Posted by Kate Phizackerley on 15:15

My first software was published 25 years ago. Off an on I have been designing software ever since, or sometimes acting as the design guru in a broader development team.

One thing I have learned well is that some things are easy to change later; some are really hard.  A real design master might cost you 10% more upfront, but save you a fortune in the long term.  Badly designed software may need to be scrapped in 5 years; software with a great design may be useful for 20 or 30 years while you amend it to your changing needs.  The financial impact can be major.

A crystal ball would help.  Few of us have one.  Instead it's a case of understanding the key assumptions built in to the software and either eliminating them or being certain they are assumptions which will stand the test of time.

Platform or language is a common assumption for example.  Some Cobol programs from the 70s lasted well in to the 21st century because they were modular and key modules could be retained and wrapped in something else.  The assumption of Cobol Forever had been resisted in the original design and the possibility of change allowed for.

All too often senior management doesn't understand software development. Their focus is on meeting budget now.  It's the ultimate in short-termism.  It's likely possible but the long-term costs to the business could be huge.

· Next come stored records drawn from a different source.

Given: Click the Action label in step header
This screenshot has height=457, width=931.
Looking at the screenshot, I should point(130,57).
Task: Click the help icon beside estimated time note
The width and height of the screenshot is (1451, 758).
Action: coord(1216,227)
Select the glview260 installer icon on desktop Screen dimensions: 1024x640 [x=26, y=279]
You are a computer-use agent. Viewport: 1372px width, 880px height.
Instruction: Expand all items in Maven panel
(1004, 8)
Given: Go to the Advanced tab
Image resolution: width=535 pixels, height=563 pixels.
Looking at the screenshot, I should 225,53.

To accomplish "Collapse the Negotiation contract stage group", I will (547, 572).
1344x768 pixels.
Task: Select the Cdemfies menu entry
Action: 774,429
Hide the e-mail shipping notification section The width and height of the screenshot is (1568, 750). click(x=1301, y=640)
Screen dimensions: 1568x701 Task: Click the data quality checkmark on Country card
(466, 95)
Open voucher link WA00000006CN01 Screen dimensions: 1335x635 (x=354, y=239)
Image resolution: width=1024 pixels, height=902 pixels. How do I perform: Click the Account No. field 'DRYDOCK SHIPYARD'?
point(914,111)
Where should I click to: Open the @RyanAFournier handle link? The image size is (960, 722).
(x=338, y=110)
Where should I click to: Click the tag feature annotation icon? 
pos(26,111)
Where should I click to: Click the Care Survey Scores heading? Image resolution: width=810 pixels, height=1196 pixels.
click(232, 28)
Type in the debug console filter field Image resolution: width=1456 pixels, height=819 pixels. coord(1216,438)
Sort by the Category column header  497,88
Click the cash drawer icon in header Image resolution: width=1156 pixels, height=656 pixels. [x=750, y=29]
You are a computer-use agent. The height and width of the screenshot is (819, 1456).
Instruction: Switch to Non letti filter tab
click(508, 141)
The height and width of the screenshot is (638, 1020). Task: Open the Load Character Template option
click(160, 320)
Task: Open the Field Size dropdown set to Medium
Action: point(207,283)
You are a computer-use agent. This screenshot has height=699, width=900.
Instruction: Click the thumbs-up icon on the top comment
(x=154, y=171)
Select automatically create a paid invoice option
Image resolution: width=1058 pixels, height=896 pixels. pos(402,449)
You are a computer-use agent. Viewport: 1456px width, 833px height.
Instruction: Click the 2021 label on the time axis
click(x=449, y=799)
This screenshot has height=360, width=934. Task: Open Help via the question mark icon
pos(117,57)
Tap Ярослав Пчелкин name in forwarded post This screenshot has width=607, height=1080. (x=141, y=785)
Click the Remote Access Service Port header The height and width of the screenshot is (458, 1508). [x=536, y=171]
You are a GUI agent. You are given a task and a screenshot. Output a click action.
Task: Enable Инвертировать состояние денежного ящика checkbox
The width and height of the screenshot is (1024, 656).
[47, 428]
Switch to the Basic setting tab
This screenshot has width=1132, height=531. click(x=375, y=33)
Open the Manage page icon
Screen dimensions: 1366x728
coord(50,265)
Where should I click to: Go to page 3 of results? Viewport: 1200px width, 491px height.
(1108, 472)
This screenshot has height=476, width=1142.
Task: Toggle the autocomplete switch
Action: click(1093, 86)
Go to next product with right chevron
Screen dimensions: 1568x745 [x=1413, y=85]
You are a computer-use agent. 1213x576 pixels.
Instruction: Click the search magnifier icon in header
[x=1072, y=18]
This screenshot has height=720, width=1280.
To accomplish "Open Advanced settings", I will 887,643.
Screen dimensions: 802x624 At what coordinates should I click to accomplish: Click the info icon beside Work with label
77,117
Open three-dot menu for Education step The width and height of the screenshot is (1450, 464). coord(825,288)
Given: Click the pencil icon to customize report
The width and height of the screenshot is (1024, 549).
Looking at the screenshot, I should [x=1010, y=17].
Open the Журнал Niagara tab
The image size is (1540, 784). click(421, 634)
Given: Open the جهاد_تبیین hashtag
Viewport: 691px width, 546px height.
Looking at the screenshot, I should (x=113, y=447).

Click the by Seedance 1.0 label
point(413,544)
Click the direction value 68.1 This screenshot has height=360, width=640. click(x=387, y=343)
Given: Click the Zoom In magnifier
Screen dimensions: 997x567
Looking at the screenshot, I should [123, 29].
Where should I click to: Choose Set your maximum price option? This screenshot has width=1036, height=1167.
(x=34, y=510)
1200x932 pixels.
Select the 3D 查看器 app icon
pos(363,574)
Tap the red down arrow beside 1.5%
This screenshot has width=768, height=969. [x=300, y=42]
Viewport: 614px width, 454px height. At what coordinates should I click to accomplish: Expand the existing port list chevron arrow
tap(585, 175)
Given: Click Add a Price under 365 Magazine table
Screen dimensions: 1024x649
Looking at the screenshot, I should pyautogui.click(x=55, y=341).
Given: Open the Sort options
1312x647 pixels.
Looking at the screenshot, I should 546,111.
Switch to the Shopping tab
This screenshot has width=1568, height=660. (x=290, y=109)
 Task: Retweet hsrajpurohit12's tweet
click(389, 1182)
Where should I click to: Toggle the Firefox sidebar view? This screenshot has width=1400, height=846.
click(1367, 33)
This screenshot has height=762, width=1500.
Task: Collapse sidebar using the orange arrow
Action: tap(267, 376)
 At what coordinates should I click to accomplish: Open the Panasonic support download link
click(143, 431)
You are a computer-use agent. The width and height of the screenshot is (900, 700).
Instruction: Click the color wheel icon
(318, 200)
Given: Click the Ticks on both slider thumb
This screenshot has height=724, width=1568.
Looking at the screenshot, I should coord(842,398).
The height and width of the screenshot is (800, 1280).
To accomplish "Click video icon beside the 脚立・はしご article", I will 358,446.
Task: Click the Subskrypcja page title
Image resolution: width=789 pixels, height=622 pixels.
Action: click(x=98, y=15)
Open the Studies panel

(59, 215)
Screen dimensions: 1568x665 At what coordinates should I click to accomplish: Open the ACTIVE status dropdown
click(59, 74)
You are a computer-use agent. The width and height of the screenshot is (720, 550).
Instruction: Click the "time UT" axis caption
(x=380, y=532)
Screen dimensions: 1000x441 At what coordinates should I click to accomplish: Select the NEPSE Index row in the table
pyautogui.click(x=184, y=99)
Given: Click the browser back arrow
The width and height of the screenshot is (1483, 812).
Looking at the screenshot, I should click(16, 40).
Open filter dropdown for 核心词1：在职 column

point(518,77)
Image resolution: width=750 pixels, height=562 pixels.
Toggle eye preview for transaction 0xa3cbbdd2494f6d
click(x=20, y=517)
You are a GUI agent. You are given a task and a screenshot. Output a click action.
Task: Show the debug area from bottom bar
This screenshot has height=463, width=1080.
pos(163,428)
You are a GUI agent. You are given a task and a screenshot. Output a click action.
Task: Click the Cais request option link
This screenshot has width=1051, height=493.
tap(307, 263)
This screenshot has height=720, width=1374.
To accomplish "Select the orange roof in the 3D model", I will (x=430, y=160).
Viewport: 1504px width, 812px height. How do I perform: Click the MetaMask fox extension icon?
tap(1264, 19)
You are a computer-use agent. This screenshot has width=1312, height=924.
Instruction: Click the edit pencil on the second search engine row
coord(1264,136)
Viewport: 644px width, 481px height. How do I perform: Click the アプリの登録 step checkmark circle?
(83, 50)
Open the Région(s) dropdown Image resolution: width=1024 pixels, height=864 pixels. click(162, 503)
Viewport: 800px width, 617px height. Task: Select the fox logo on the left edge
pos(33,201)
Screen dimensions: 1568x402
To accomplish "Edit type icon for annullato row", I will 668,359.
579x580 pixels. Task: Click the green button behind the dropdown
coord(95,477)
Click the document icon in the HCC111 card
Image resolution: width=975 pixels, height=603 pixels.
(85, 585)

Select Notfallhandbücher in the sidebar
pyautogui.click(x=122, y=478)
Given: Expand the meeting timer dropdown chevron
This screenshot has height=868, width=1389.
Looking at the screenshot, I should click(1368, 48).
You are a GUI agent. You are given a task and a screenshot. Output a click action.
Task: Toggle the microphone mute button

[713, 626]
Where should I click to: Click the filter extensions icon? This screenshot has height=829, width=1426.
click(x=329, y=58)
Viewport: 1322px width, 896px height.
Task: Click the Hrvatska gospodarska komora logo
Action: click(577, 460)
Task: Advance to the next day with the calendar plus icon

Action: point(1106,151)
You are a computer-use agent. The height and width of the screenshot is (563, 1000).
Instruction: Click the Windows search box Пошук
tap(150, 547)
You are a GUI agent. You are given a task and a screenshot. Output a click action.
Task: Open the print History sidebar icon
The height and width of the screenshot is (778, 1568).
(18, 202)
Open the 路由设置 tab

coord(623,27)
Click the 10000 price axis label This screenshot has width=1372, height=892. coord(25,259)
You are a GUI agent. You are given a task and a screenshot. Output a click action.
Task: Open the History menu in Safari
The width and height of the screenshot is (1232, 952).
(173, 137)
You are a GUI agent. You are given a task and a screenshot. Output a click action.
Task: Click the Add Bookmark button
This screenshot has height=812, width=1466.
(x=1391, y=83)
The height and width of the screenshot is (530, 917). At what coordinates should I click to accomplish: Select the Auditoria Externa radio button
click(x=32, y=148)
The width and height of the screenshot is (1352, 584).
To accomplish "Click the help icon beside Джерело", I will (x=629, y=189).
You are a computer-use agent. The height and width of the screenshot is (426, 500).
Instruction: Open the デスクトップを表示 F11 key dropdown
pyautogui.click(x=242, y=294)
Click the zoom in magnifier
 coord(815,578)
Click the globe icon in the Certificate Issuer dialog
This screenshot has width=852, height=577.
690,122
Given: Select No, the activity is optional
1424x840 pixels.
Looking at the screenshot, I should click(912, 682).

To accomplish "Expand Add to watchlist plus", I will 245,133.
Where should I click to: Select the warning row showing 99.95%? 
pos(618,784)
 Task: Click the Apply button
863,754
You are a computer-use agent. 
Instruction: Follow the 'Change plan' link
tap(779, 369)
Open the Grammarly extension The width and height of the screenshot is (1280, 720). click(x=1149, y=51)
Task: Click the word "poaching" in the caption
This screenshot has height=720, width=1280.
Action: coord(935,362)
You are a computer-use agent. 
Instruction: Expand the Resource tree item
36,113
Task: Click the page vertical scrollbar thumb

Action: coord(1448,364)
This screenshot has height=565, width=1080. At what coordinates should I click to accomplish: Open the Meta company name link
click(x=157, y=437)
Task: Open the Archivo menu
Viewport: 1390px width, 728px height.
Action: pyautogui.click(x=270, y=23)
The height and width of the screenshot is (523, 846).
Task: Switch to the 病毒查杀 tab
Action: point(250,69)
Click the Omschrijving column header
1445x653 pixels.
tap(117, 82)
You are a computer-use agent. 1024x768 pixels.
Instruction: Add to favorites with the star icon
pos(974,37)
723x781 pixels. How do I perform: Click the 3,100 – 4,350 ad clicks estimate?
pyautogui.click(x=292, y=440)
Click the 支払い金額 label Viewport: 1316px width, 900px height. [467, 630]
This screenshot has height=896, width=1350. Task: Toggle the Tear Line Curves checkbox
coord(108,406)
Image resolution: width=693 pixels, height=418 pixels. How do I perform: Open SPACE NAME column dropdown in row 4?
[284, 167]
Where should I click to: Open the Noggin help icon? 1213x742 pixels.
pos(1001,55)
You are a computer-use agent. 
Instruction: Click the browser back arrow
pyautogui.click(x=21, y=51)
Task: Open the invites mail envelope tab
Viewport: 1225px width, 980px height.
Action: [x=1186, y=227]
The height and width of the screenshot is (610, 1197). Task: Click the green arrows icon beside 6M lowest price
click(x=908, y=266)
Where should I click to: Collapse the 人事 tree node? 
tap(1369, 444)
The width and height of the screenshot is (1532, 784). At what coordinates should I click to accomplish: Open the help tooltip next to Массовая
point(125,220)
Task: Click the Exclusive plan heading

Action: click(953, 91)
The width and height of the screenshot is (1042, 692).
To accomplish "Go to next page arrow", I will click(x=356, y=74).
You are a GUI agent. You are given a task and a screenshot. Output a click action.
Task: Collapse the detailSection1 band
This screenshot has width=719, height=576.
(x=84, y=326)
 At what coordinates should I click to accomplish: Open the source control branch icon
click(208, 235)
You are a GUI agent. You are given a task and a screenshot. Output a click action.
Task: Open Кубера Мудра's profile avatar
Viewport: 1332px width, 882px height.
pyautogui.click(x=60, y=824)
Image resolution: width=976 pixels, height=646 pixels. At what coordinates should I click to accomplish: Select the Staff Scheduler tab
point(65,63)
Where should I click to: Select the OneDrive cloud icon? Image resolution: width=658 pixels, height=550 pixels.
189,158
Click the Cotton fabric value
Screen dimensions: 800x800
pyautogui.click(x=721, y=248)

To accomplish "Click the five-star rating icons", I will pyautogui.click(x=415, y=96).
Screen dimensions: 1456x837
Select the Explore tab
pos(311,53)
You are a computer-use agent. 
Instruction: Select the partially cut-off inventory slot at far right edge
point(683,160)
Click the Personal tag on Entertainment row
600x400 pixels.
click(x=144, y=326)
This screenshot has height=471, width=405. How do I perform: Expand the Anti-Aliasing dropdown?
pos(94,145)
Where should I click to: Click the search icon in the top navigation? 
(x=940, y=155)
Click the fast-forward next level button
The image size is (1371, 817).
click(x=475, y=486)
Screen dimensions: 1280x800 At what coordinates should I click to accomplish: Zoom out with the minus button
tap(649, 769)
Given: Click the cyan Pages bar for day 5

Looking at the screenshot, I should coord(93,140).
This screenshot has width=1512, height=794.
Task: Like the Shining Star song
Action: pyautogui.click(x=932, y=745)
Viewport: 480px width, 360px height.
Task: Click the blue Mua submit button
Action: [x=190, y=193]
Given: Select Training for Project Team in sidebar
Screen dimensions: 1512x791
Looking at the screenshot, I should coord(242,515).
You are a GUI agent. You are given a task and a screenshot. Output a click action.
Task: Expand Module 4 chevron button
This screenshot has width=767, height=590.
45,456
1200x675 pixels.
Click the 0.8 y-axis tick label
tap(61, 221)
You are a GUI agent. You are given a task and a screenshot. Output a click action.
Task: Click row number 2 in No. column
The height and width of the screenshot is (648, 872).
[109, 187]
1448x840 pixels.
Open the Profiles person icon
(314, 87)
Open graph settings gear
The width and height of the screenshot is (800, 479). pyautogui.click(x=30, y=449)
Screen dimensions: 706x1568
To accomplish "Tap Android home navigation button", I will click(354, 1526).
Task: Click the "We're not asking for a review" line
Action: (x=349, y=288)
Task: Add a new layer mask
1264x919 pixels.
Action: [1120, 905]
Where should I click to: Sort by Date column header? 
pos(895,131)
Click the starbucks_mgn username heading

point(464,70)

A skilled designer should be able to swap between technical meetings and the board room where she can explain the trade off between modest savings today and massive additional cost five years down the track.

The rest of the board needs to find such an expert ... And then listen to her.

Posted by Kate Phizackerley on 23:20

I have written before about presentation skills and presence and how to improve one's abilities.  A further suggestion is to read directors' commentaries on DVDs.  For instance I have recently watched and listened to many of Joss Whedon's commentaries on the Buffy the Vampire Slayer.  It's interesting how he sets up shots, creates a mode, draws viewers attention to various points.  Now lightng schemes might not have much relevance to business presentations, but the discipline of thinking about how you wish the audience to react is transferrable.